I’ve fucking failed her.
“I can’t, Sera.” I shake my head, narrowing my eyes on her. This is it.
“You can!” she screams, yanking my hand. She tries to pull me through the doorway, but I’m anchored in place. “I’m not going anywhere without you!”
“No! Sera!” I lunge forward and grip her shoulders, shaking her so hard that I swear I hear her bones rattle. The sad realization in her eyes breaks something inside of me, forcing me to tug her against my chest and hold on for as long as possible. “I vowed to protect you, and that’s what I’m doing.”
Gunfire sounds behind me, but I push it away to savor this moment. This one brief moment I know I’ll never get again.
“Please, Enzo. Come with me.” The words are barely audible against my chest, over the gunfire rumbling around us, but I hear how distraught she is. She knows as well as I do that I have to protect her. She needs to leave.

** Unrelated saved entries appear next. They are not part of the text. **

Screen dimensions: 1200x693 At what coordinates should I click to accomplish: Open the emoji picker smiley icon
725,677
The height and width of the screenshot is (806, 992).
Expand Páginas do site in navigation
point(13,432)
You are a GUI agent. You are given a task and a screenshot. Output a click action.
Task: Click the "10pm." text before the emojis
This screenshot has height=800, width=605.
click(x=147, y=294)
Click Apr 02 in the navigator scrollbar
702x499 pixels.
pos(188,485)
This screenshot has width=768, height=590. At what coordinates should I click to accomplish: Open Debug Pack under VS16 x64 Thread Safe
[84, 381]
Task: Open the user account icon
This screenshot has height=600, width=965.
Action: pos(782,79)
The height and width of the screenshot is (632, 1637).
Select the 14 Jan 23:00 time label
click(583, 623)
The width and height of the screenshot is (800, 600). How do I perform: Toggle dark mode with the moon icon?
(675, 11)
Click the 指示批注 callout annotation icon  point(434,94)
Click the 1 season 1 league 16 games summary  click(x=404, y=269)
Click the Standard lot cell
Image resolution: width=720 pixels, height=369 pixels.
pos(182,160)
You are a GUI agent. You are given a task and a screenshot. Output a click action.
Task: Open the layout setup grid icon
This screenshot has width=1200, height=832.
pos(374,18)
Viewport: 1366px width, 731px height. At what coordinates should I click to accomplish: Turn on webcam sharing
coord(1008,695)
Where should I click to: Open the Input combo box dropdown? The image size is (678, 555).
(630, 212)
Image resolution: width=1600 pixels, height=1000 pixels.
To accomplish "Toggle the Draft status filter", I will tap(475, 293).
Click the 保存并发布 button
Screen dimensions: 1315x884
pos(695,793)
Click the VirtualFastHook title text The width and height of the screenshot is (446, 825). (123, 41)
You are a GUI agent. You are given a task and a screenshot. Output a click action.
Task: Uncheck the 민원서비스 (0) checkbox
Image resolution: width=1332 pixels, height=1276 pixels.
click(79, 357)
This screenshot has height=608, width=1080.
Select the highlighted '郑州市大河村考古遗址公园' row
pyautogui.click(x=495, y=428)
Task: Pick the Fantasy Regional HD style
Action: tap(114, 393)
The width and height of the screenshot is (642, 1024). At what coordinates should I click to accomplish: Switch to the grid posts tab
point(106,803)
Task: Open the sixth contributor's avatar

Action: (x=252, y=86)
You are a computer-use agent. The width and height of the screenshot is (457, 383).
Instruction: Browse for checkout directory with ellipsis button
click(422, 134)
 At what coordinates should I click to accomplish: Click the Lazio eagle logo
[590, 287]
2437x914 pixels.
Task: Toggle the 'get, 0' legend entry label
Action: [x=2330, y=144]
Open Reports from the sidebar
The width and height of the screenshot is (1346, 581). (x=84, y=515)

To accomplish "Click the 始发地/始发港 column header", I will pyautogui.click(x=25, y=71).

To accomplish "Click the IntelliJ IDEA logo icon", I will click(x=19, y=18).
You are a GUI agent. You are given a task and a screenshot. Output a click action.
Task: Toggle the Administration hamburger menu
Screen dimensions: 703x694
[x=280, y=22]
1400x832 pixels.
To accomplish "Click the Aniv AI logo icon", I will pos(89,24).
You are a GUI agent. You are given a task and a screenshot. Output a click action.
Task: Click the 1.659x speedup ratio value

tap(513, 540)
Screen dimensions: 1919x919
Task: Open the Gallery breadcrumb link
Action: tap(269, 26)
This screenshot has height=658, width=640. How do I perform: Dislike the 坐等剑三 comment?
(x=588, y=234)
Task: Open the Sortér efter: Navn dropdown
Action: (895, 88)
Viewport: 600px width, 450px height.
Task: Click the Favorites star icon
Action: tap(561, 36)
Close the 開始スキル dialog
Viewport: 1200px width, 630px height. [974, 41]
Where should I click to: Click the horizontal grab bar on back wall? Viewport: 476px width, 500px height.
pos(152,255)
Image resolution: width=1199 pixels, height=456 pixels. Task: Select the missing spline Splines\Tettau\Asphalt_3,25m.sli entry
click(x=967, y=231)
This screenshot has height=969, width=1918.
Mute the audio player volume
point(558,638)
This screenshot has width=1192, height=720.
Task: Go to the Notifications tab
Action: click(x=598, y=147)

I fight the sting in my eyes as I kiss her forehead. It’s an action I’ve done a million times, but this one means more than the others. This time, I force everything I feel for my best friend into the kiss, wishing things between us could be different. This isn’t how her life was supposed to turn out. She was meant to lead, to succeed with me beside her. I’d give anything for hindsight right now, or time travel.
If I could go back in time, I’d destroy the fucker who tried to destroy Sera. I’d make Luciano’s death a long and painful one, and I wouldn’t care if the family shunned me for it. He would deserve it all.
My body suddenly jolts as white hot pain sears through me. I wince as the body-ripping agony radiates from my stomach outwards, soaring to my extremities. I try to hide my pain, though I know Sera sees it.
For just a moment, time seems to slow down as I stagger away from Sera, clutching my stomach. I’m hit with a flashback of memories I don’t want to visit right now. But they say that’s what happens, right? They say just before you die, you reel through your life from start to finish. That’s what happens to me, and it’s both painful and euphoric.
But then I”m slammed back to reality and my vision starts to blur. The room starts to tilt and though I try to stop it, my body follows gravity until I meet the cold, hard floor. The frigid tiles are soothing beneath my burning torso, like a blanket I can’t kick off. My body numbs. I try to move my legs, but they don’t feel like they’re a part of me anymore. Not even my toes can move.
“Enzo!” Sera cries. “Enzo!”
Slowly, she slips into focus, and I manage to slide my gaze up to her beautiful features. She’s always been gorgeous; with long dark hair and captivating brown eyes, she stole my heart from day one. But those brown orbs are now torn up with anger and sorrow, a sickening blend of guilt that I feel just as strongly.
I reach up—even though my arms don’t feel like my own—and like I’m watching from above, I cup her delicate cheek in my palm. “Sei tutto per me,” I think I manage to say, though I don’t really recognize my own voice as it cracks. Agony throbs through my whole body, my focus waning with each shallow breath.
“No!” she wails. “You don’t get to say that to me!”
She’s right. I don’t have any right to tell her how I feel, not now. Not after everything we’ve been through. I’ve had years to admit my feelings, but she’s the one thing I’ve always been scared of losing.
My chest tightens as my breaths start to grow sharper, my lungs burning with the need for more oxygen, but it’s not panicked—no. It’s a calmness, a tranquil wave of breaths that slows down gradually. Nothing hurts anymore. My body is numb, and I’m finally at peace as the image of Sera becomes nothing more than a silhouette growing further and further away. I don’t even try to reach out. I don’t even fight it. I allow whatever light is leading me away from this life, away from Sera’s sad eyes and warm embrace until there’s nothing left but a hollow emptiness.